Won't Back Down

Blame the teachers — How did this blatantly anti-union, pro-charter piece of propaganda hack work get an all-star cast?

Sep 28, 2012 at 12:00 am

Matt Stone and Trey Parker's South Park has given rise to the term "underwear gnome economics." In an episode during Season 2, there are a group of gnomes who steal undergarments in order gain riches. Their plan is explained thusly: Phase 1: steal underpants. Phase 2: ?. Phase 3: Profit.

Daniel Barnz's Won't Back Down follows the same game plan for dealing with America's failing education system. Or it can be described thusly: Phase 1: enlist angry, low-income parents to take control of a school by tearing up teacher union contracts and throwing out bureaucrats. Phase 2: ?. Phase 3: cure dyslexia.

The question isn't how such a ham-fisted, clichéd and, frankly, stupefyingly simple-minded film got made. The question is: How did it attract the talents of Maggie Gyllenhaal, Viola Davis and Holly Hunter into its union-bashing ranks? Never mind the fact that Won't Back Down never seriously addresses ever-decreasing school funding or the low wages of teachers or the avalanches of standardized tests or the inequality of educational resources or the politicization of school textbooks or the social agendas of meddling school boards or our country's eroding respect for science and critical thinking — it's the fault of greedy unions and soulless administrators. If they'd just get out of the way, we'd have joyously creative elementary schools where ukulele-wielding teachers (in this case, Oscar Isaac) would finally be able to put in unpaid extra hours to help our struggling kids succeed.
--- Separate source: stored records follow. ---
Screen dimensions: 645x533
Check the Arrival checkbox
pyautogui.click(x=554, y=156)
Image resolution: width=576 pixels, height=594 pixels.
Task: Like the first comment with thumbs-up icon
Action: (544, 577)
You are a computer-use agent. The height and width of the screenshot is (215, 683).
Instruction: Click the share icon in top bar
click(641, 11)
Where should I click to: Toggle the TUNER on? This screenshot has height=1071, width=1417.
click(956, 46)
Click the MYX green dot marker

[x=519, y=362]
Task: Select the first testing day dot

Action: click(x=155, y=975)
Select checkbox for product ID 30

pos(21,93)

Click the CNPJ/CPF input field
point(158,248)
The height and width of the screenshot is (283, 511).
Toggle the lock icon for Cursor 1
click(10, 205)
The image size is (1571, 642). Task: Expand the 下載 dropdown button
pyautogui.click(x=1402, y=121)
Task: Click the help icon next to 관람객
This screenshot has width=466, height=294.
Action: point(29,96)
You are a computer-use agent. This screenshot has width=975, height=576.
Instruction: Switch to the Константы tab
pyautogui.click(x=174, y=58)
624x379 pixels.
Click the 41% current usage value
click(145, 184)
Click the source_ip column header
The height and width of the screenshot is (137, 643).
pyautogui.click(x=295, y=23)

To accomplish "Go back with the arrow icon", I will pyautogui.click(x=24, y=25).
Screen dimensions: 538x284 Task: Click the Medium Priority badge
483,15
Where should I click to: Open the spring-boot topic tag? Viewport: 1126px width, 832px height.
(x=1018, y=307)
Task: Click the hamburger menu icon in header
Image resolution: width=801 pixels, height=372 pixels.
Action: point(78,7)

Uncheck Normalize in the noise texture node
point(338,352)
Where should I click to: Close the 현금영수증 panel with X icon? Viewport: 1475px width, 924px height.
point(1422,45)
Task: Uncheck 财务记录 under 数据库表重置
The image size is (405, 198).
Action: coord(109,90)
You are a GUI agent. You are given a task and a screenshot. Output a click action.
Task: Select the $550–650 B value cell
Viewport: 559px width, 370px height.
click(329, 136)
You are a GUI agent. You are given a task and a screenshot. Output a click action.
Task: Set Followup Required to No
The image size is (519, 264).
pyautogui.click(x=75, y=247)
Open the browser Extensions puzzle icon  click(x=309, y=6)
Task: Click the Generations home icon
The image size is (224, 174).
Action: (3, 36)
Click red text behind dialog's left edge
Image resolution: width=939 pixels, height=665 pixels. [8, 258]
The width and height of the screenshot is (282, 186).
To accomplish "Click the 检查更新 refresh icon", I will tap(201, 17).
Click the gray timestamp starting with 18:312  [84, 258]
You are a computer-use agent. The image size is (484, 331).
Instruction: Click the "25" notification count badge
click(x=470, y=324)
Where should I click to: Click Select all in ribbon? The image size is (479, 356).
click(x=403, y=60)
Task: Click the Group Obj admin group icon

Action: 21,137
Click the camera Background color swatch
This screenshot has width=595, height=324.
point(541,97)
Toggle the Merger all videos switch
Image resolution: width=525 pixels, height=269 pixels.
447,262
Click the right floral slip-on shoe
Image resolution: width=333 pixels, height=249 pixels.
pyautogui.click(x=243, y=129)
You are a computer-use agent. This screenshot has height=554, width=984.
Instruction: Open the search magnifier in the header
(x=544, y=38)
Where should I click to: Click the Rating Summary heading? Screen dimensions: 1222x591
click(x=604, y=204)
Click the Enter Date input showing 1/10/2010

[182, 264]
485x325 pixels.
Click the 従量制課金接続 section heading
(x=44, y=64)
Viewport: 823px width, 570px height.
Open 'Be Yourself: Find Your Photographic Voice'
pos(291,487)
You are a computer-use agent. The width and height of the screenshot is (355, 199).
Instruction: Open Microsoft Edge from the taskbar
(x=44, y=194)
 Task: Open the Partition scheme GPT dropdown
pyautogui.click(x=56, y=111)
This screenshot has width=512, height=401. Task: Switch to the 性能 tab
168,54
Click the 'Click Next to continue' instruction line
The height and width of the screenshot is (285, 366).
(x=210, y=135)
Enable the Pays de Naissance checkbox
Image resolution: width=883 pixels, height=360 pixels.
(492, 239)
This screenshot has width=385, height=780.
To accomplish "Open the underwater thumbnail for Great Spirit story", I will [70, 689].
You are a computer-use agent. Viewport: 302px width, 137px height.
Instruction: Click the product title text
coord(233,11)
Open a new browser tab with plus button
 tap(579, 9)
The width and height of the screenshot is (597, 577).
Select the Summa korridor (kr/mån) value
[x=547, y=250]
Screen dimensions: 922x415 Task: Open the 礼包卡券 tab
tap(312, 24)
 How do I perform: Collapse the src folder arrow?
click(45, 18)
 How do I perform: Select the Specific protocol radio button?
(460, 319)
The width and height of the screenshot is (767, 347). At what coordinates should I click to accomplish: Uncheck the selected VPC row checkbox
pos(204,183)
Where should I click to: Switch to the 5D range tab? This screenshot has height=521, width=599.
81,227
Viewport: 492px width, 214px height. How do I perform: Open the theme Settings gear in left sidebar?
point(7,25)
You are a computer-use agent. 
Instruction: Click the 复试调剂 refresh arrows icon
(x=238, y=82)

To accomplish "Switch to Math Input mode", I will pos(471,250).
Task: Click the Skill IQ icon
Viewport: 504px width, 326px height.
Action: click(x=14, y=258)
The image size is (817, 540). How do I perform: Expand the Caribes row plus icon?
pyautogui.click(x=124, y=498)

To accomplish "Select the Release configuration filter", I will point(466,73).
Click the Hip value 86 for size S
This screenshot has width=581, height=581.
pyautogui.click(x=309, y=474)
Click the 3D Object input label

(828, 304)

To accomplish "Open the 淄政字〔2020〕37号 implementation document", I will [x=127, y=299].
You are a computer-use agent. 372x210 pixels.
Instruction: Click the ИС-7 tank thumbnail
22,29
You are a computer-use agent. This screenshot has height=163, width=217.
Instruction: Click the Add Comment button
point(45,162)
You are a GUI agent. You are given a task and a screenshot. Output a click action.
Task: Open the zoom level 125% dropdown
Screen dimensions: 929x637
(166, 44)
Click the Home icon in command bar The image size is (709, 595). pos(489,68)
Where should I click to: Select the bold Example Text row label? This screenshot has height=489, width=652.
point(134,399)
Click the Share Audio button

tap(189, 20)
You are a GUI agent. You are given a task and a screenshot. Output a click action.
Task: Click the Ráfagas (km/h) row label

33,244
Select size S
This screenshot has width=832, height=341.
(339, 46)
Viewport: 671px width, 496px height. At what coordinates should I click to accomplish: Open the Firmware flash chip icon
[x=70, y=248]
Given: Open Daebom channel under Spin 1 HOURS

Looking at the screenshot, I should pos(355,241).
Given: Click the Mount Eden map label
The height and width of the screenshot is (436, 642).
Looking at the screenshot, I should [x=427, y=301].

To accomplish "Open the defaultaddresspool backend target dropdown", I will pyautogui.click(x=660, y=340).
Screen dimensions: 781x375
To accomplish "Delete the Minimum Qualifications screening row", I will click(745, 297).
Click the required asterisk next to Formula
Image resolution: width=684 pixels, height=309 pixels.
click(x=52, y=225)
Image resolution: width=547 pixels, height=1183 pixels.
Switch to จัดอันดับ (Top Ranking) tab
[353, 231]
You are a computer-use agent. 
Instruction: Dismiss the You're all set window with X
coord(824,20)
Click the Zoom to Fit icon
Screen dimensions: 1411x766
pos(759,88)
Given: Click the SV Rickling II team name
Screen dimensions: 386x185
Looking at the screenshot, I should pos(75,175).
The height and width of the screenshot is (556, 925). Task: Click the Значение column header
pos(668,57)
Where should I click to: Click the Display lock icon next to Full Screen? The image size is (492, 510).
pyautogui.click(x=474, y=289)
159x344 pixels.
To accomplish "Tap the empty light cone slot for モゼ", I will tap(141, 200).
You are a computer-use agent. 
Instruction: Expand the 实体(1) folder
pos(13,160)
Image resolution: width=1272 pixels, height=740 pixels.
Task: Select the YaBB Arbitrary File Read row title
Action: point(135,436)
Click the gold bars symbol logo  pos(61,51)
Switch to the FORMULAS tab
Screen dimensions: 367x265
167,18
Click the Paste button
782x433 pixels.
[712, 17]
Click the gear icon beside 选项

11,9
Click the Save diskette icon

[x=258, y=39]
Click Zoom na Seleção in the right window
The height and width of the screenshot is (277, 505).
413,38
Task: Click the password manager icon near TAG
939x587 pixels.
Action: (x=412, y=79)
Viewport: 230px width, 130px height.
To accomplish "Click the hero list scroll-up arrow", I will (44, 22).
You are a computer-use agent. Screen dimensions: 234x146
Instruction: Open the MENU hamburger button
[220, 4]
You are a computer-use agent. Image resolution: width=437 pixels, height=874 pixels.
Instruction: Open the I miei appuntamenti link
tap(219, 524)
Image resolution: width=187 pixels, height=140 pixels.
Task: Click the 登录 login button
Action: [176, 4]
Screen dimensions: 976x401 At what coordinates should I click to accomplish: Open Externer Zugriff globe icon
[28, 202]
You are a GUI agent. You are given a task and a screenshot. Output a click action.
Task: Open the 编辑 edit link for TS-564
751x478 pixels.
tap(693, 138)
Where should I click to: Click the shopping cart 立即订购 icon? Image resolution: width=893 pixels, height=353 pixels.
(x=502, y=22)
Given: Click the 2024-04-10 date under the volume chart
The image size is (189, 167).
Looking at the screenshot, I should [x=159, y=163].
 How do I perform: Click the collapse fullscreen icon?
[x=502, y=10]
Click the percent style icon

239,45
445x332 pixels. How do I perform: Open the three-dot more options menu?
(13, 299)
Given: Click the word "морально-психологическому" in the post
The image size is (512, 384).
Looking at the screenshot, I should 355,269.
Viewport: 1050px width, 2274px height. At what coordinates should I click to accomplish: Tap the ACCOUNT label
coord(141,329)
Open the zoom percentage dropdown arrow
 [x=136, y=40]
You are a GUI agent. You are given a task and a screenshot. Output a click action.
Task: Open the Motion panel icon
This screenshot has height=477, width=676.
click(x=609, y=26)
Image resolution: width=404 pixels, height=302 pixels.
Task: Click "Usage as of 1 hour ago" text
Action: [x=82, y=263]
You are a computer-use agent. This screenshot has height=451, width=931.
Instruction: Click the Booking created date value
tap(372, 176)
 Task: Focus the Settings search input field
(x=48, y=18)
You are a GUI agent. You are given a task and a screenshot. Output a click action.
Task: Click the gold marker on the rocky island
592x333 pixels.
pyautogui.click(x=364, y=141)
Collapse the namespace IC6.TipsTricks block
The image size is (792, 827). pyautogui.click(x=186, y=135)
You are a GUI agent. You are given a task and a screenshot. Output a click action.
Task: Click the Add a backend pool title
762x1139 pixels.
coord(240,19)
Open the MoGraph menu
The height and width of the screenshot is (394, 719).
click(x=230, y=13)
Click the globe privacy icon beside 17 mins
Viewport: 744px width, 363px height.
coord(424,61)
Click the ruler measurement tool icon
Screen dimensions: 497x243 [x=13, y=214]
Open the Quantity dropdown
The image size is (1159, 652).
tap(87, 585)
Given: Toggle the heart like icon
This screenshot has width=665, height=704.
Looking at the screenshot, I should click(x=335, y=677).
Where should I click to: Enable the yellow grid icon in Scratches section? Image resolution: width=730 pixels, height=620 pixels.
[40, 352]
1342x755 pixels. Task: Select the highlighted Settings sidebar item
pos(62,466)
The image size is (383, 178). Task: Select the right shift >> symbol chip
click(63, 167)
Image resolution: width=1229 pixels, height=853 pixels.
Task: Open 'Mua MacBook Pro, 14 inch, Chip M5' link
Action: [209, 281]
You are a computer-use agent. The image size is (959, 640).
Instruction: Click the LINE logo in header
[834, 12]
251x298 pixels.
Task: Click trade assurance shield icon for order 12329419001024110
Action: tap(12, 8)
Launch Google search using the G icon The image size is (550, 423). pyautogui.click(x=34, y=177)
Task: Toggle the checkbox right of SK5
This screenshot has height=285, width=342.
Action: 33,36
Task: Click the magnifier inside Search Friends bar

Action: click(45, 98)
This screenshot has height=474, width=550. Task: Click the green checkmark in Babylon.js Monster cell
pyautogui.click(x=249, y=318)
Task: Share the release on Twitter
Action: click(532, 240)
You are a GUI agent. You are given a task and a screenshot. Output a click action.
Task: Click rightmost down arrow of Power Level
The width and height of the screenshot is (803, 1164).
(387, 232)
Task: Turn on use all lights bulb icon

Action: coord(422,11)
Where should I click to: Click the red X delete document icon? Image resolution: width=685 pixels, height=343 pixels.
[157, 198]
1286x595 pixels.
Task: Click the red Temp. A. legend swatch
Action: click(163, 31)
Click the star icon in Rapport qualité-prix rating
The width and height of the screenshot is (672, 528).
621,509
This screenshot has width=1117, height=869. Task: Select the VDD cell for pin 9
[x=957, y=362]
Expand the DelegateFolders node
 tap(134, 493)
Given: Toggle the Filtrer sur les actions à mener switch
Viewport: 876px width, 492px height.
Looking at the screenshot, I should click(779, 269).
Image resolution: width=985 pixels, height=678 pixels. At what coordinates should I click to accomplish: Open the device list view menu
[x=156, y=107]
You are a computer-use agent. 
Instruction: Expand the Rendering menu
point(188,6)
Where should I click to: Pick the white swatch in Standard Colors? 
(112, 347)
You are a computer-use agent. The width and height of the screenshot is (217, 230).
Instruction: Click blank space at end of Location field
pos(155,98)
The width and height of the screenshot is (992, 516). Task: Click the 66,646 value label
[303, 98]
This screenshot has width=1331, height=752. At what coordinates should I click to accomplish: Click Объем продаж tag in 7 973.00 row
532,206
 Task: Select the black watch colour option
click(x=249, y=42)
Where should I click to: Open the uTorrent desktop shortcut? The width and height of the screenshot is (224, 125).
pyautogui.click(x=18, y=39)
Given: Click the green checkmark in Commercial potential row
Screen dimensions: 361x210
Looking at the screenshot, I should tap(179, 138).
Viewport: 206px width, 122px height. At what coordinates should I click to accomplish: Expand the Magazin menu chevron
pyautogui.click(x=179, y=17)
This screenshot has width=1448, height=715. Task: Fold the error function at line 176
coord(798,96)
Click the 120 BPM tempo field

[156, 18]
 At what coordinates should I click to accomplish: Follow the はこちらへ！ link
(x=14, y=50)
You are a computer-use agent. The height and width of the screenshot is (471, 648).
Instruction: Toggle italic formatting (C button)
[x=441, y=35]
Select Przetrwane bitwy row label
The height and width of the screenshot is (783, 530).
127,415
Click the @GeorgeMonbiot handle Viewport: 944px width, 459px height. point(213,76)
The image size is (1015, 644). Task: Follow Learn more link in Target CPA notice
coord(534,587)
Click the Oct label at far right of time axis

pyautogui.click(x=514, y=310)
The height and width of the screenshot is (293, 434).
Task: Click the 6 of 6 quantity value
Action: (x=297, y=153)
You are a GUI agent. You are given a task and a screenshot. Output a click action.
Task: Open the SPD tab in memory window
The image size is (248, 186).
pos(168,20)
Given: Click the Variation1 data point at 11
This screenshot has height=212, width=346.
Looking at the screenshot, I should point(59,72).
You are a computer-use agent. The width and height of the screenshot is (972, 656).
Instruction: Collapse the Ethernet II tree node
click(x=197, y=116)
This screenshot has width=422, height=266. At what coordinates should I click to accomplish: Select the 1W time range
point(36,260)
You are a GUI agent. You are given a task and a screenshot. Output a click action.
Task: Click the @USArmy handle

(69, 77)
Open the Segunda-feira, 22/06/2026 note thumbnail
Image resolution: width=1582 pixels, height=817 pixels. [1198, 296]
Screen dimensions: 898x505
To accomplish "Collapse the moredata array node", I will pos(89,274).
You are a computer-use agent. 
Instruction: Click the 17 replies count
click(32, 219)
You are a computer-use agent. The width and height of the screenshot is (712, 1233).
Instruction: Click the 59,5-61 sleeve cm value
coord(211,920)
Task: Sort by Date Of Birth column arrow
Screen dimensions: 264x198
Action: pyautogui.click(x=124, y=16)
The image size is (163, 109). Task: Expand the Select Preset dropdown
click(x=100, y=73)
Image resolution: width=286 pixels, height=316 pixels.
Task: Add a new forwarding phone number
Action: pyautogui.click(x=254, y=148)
Don't get me wrong: Won't Back Down is made slickly enough to charm and weep and outrage its way under your skin, setting up callous and manipulative union leaders and odious tenured teachers as mustache-twirling villains for us to despise. They've enlisted a pretty good group of actors to do it, and, in an inspired bit of character recalibration, cast a white woman (Gyllenhaal) as the impoverished yet spunky activist parent and a black woman (Davis) as the upper-middle-class suburbanite teacher (her husband is some kind of hotshot architect).

The opening and closing moments of the movie make it perfectly clear how far the filmmakers are willing to go with their pro-charter school propaganda. Things kick off in the third grade classroom of adorable yet dyslexic moppet Malia Fitzpatrick (Emily Alyn Lind), who is struggling to read a sentence on the blackboard. Around her, her classmates play video games on cell phones, listen to music on iPods, or nap at their desks. A wantonly uninterested teacher is preoccupied with texting her friends. Later she allows Malia's backpack (which her low wage-earning mother invested $59, in we're told) to be torn apart by a class bully and then, if her villainy weren't obvious enough, denies Malia a trip to the bathroom, causing a humiliating accident. In a nutshell, the failures of the American educational system have been laid bare and dropped at the feet of underperforming teachers and the bureaucrats who enable them.

The film's final scene is a triumphant school assembly, where charter designation has turned austere and crumbling hallways into colorfully decorated shrines to learning and achievement. Malia is asked to read before her happy-faced classmates. She does so wonderfully, having no trouble with the word "permission" but stumbling over the word "hope." Can you guess what Won't Back Down's final message will be?